Tips and Tricks: Fun at FNM

So, I thought I'd get on here this week and talk about something that I've recently started going back to: Friday Night Magic. Now, this doesn't just apply to FNMs as it can be applied to any non-pro Magic event, but for simplicity's sake, I'm just going to say "FNM". These aren't going to be tips on how to be better at FNMs specifically, but they may help. These are going to be bits of advice on how to have more fun and be a more enjoyable opponent for other players. So, here are 5 tips for making your FNM more enjoyable for everyone.

1: You Don't Need to 2-0 Each Round
This is something that I had to learn the hard way on my own. Often, I used to get very worked up over the result of my first game of each match. I used to think that winning that gave me some sort of edge over my opponent or that I was guaranteed the match or something along those lines. As a result, I would often stress out if I lost the first game and it usually led to a 0-2 loss for me. Since then, I've discovered that if I treat the first game as a complete wash, I have a lot more fun and I do better too. I'm not suggesting that you sabotage yourself, just that think of a first game loss as a big opportunity instead of a defeat.

The logic behind this is pretty simple. Firstly, it gives you an opportunity to get into the pilot seat of your deck fairly comfortably. This is really important for Limited events as you probably won't have had time to fine-tune your deck as much as in Constructed formats. The longer you have to adjust to your deck and your opponent, the better it is for you. Secondly, I find that it actually gives you a leg up on your opponent instead of the way I used to think. This is because your opponent may not want to sideboard fully against your deck since they won the first time. This gives you a slight advantage as you will be able to tweak your deck a little more than your opponent and catch them off guard. Finally, it might make your opponent mess up in the second game. This really depends on your opponent, but I know a few players that will let a simple game win inflate their ego so much that they will make rookie mistakes and therefore make it easier for you. Just don't lose your mind is all I'm saying.

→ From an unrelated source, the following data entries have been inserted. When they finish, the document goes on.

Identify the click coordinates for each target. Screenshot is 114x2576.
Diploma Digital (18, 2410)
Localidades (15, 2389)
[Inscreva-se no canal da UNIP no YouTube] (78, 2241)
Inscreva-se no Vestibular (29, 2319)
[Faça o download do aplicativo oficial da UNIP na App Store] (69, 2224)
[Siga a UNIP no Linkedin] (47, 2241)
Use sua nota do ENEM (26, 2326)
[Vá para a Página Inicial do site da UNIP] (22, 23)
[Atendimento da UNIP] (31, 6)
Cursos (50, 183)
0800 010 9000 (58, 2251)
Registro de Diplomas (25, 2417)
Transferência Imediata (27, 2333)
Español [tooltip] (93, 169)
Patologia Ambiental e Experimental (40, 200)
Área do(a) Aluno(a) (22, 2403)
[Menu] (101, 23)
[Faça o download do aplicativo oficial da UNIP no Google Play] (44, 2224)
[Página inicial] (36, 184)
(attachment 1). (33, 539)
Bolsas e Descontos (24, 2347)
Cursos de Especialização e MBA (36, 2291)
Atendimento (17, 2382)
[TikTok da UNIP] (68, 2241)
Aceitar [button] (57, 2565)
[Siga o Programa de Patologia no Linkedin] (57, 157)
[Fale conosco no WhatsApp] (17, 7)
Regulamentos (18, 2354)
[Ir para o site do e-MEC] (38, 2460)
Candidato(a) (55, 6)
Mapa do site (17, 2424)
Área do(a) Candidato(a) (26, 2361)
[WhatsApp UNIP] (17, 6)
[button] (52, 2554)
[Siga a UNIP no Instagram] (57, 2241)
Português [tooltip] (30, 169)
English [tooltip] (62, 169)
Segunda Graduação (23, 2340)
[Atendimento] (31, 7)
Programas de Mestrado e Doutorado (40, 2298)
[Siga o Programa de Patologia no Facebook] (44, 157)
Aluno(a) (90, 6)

2: You're Not Playing Jon Finkel
This is something I see way too often: a player getting upset at an opponent for forgetting to untap his lands or draw her card for the turn or something stupid like that. A lot of new players come out to FNMs and their impression of the game and its community as a whole is impacted by their opponents. Yes, I understand you want to win, but you've probably got an advantage over your opponent if you've been playing longer than they have. If you lose, oh no! You're out a whole 3 packs maybe? What's the big deal? Just keep calm and keep playing Magic.

3. Be a Teacher
As with the last point, many new players come out to store-level events to learn and experienced players should act as teachers for them. Don't tell them how to play the game though. It's very important to teach new players organically. Don't say "Cast Doom Blade targeting my untapped Jokulmorder so you can swing in with your Village Cannibals for the win"; that doesn't teach them anything. Say something like "Your Cannibals are big enough to kill me if they can get through this combat". Phrasing like that just plants the seed of an idea in their mind and it becomes up to the player to nurture it. Mark Rosewater wrote a great article a few years ago about teaching people Magic and it's a good place to start for teaching tips (seriously go read it).

4. Make Friends
If you're going to your local store to play FNMs, get to know the people you're playing with. If you're visiting from out of town, experience some new friends and a different gaming environment. You can bounce deck ideas off other people who might have differing viewpoints and make point things out to you that you never noticed before. Making new friends is one of the best ways to grow as a Magic player.

5. Laugh
Seriously. It's a game. Have some Jace-damned fun with it!